Un thérapeute n’est pas un magicien. Ce n’est pas non plus un robot.

Parfois, nous dormons mal.
Parfois, nous cauchemardons.
Parfois, nous pouvons être envahi, par la colère, la tristesse, l’incompréhension ou le doute.
Parfois nous nous réjouissons, pleinement. Ces joies, ce sont celles qui nous sont amenées et partagées. Lorsque le sourire revient, l’oeil s’éclaire, l’envie renaît, le désir prend corps. Lorsque nous ne sommes plus celui ou celle mis à la place du sauveur (place qui ne nous appartient pas), mais lorsque la personne elle-même, celle qui vient consulter, s’apporte sa juste réponse. Réponse qui n’aurait peut-être pas été la notre. Mais réponse qui lui convient, et lui permet d’avancer, de construire, de mettre en place un schéma différent.
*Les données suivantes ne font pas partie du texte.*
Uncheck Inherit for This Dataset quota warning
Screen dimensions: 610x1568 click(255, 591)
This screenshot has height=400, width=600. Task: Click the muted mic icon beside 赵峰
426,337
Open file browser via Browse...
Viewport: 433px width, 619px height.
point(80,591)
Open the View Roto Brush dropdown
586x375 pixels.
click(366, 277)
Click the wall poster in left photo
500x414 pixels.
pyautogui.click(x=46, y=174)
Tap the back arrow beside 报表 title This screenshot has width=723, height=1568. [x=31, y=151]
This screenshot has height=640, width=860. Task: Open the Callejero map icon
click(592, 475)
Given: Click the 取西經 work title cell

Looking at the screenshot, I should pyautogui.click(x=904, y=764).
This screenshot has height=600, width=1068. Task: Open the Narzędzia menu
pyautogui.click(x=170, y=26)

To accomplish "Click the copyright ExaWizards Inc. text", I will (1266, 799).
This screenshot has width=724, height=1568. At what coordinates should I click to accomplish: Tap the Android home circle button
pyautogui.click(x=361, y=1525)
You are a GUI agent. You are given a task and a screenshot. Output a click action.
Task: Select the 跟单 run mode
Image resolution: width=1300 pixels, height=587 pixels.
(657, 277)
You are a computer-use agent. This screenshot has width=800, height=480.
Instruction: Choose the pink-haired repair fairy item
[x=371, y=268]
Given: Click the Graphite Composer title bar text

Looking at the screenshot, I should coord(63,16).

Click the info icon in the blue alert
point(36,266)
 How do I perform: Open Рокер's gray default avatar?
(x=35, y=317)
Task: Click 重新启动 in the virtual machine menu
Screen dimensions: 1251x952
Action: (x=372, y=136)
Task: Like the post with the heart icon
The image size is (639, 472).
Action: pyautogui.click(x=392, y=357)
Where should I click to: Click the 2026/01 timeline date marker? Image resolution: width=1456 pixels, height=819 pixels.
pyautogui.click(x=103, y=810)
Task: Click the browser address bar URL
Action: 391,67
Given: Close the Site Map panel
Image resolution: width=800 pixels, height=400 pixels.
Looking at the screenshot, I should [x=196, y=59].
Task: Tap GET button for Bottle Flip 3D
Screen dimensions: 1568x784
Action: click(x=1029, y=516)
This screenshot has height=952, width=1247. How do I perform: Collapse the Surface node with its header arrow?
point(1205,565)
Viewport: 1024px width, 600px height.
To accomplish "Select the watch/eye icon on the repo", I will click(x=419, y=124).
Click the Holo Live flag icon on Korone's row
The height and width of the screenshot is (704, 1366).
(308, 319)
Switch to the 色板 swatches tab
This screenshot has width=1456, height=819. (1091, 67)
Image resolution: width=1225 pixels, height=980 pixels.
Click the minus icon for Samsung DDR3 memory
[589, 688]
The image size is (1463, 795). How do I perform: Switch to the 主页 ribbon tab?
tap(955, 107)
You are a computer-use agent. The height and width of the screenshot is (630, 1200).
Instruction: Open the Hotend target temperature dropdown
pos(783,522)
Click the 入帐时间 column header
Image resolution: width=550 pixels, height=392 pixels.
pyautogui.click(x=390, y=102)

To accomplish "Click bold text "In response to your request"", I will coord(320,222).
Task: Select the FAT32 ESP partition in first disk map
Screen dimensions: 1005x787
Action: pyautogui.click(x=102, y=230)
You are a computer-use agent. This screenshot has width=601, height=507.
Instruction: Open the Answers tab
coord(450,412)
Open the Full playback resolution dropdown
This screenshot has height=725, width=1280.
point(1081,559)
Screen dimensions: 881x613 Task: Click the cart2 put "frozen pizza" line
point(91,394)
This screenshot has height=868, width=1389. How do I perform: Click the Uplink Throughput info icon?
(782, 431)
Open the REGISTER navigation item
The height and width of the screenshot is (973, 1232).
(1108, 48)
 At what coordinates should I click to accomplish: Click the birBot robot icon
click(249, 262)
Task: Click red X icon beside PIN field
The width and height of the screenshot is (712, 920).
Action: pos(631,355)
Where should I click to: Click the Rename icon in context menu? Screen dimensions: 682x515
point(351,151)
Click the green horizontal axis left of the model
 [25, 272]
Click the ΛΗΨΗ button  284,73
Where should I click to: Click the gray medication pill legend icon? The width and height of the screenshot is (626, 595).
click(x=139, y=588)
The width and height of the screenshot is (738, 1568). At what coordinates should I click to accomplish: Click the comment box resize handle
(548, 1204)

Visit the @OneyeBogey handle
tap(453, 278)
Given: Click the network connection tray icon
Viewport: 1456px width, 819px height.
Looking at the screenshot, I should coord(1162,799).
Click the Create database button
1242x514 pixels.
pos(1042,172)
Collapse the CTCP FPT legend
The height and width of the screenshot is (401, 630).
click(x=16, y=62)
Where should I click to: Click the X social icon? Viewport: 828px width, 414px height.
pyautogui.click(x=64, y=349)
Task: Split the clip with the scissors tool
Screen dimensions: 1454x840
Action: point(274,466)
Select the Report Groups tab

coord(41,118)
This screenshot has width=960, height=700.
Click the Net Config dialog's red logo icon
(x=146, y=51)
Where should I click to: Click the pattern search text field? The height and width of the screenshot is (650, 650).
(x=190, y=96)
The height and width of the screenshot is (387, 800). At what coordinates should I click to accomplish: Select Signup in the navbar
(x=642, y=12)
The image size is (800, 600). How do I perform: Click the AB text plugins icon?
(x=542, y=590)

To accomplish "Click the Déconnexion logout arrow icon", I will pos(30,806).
C’est un beau métier que celui de thérapeute. C’est un beau métier que de permettre à une personne, en quelque sorte, de se mettre au monde, ou de s’admettre au monde. C’est un beau métier que celui qui, comme une fenêtre, laisse entrer de la lumière. Ce n’est pas nous qui ouvrons ou fermons les volets, qui tirons les rideaux ou remontons les stores.
Si nous pouvons compatir et parfois même souffrir avec ceux et celles qui consultent, nous nous réjouissons avec eux.
Et pour ces moments de joie, qui ne seraient pas s’il n’y avait pas eu de confiance, de temps, et d’échanges, je dis merci.